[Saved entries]
Start of Block
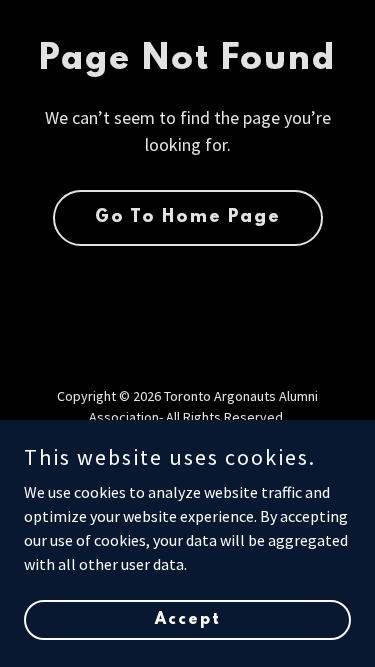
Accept (188, 619)
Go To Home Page (188, 218)
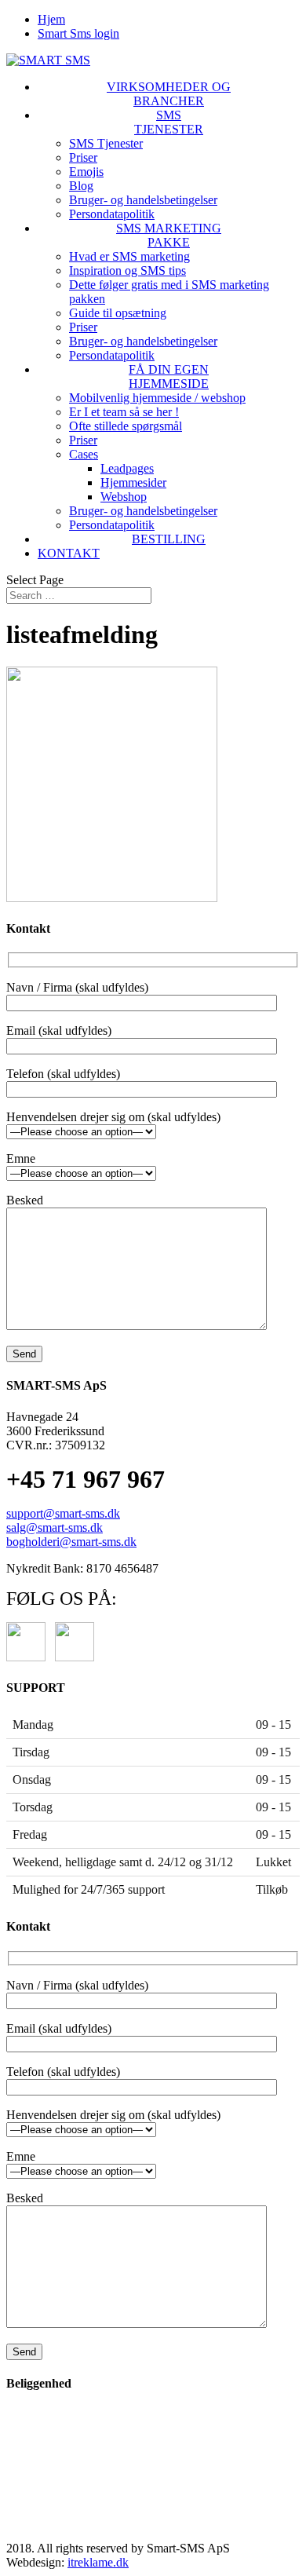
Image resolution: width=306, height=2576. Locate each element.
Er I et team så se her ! (124, 411)
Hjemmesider (133, 482)
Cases (83, 454)
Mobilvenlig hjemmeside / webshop (157, 397)
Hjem (51, 19)
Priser (83, 157)
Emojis (86, 171)
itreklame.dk (98, 2562)
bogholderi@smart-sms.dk (71, 1541)
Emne (20, 1158)
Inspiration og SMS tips (127, 270)
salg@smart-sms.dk (54, 1527)
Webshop (123, 496)
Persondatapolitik (112, 214)
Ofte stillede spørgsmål (125, 426)
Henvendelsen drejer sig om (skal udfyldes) (113, 1117)
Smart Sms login (78, 33)
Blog (81, 185)
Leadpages (127, 468)
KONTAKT (69, 553)
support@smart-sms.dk (63, 1513)
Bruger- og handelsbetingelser (143, 199)
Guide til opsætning (117, 313)
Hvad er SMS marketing (129, 256)
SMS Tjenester (106, 143)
End of Block
> **Task details**: Restate the entries verbatim and exclude any pictures.

> **Solution to the problem**:
Accept (188, 619)
Go To Home Page (188, 218)
Image resolution: width=306, height=2576. Locate each element.
Er I et team så se her ! (124, 411)
Hjemmesider (133, 482)
Cases (83, 454)
Mobilvenlig hjemmeside / webshop (157, 397)
Hjem (51, 19)
Priser (83, 157)
Emojis (86, 171)
itreklame.dk (98, 2562)
bogholderi@smart-sms.dk (71, 1541)
Emne (20, 1158)
Inspiration og SMS tips (127, 270)
salg@smart-sms.dk (54, 1527)
Webshop (123, 496)
Persondatapolitik (112, 214)
Ofte stillede spørgsmål (125, 426)
Henvendelsen drejer sig om (skal udfyldes) (113, 1117)
Smart Sms login (78, 33)
Blog (81, 185)
Leadpages (127, 468)
KONTAKT (69, 553)
support@smart-sms.dk (63, 1513)
Bruger- og handelsbetingelser (143, 199)
Guide til opsætning (117, 313)
Hvad er SMS marketing (129, 256)
SMS Tjenester (106, 143)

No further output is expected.